The Case of the Missing Data and the Dishonest Chemistry Students!
In the past, I’ve lectured on this SASB titration pH calculations, then because of time constraints, students had little to no time to actually practice it themselves. This year, I finally got around to creating a flipped classroom video of how to do these calculations, which freed up time for me to actually have them do something with it!
(introducing SASB Titration & pH Calculations)
Before my students came to class, they watched these two videos I made and took notes on this notes sheet. The first video introduces what titrations are and show particulate diagrams at each stage. The second video shows how to calculate pH at each stage of the titration curve. After watching the videos, students had an idea of how to all of this, as well as a record of it in their notes, but…it’s a lot. They still needed (of course) a lot of practice.

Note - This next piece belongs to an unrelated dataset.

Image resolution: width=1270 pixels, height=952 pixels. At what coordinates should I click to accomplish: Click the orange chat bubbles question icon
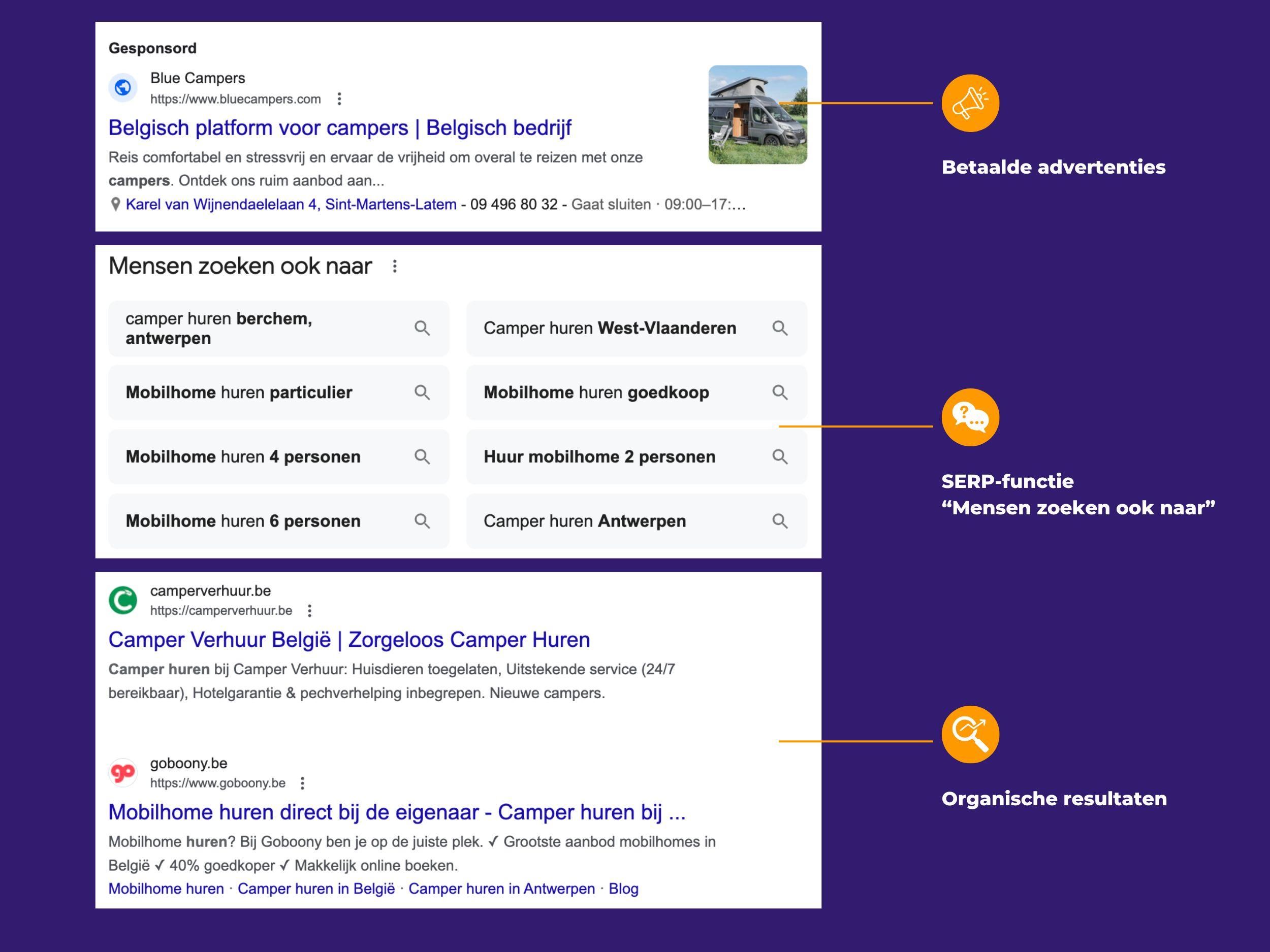tap(970, 417)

(The Case of the Missing Data & the Dishonest Chem Students)
I immediately started class by presenting this task, also embedded below.

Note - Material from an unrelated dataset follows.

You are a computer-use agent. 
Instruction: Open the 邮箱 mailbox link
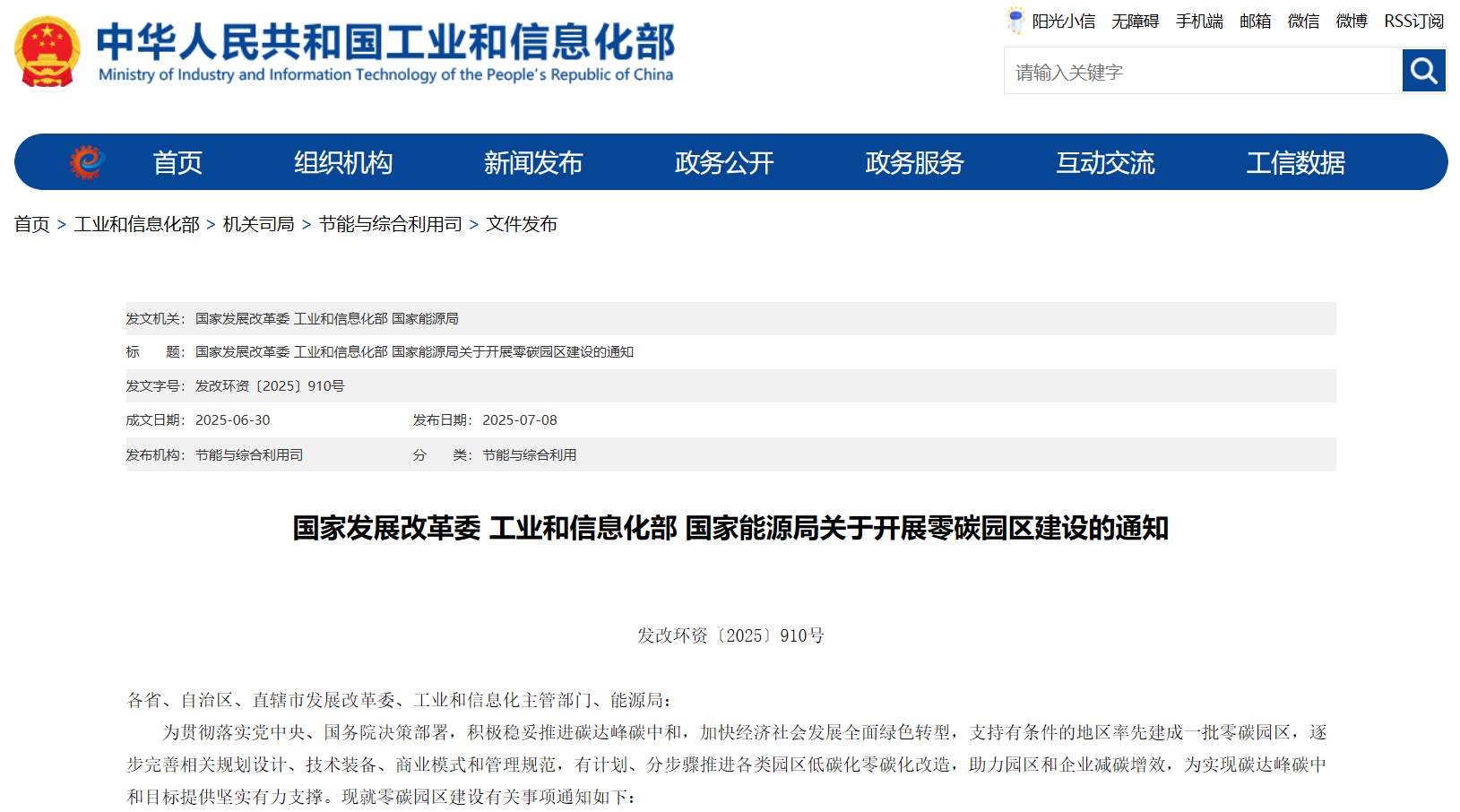[1255, 21]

The basic premise is that they had all this titration data from a lab last week, but they lost the Vernier Graphical Analysis file and now have to create some fake data to fool their unsuspecting teacher.

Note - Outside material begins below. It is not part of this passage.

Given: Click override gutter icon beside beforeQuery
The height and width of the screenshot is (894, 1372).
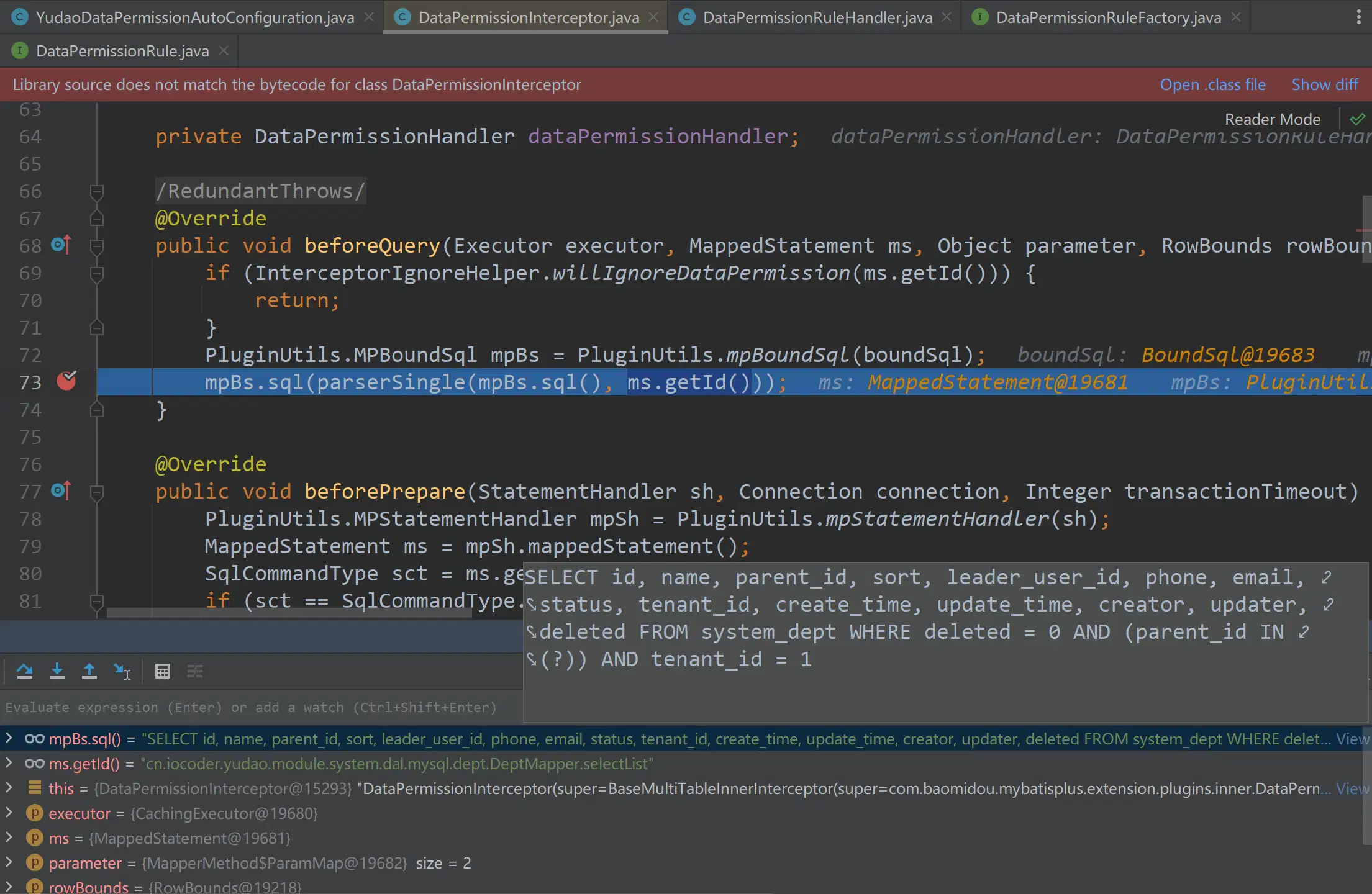Looking at the screenshot, I should [61, 245].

Pretty silly, but I played it up a bit, going as far as putting the base volume on a sticky note in one member of each group’s lab book, pretending they wrote it themselves.
The purpose of this task is to get students creating the titration curve and doing all the pH calculations themselves. Instead of a list of problems, they’re doing the calculations in the context of the titration curve as a whole, creating as many data points as possible in the ~1 hour they had to work on this.
Student worked in small random groups of about 3 or 4 at vertical whiteboards (a la Building Thinking Classrooms principles, which I use in my classes) to calculate the initial acid molarity and the pH of points along the graph.
Here are the graphs that each group produced. I was pretty happy with it overall. The first group, at least, could have fooled me with their graph, haha!
I’ll definitely do this again next year. The main thing I’ll change is to have them include a particulate diagram at each stage of the titration curve.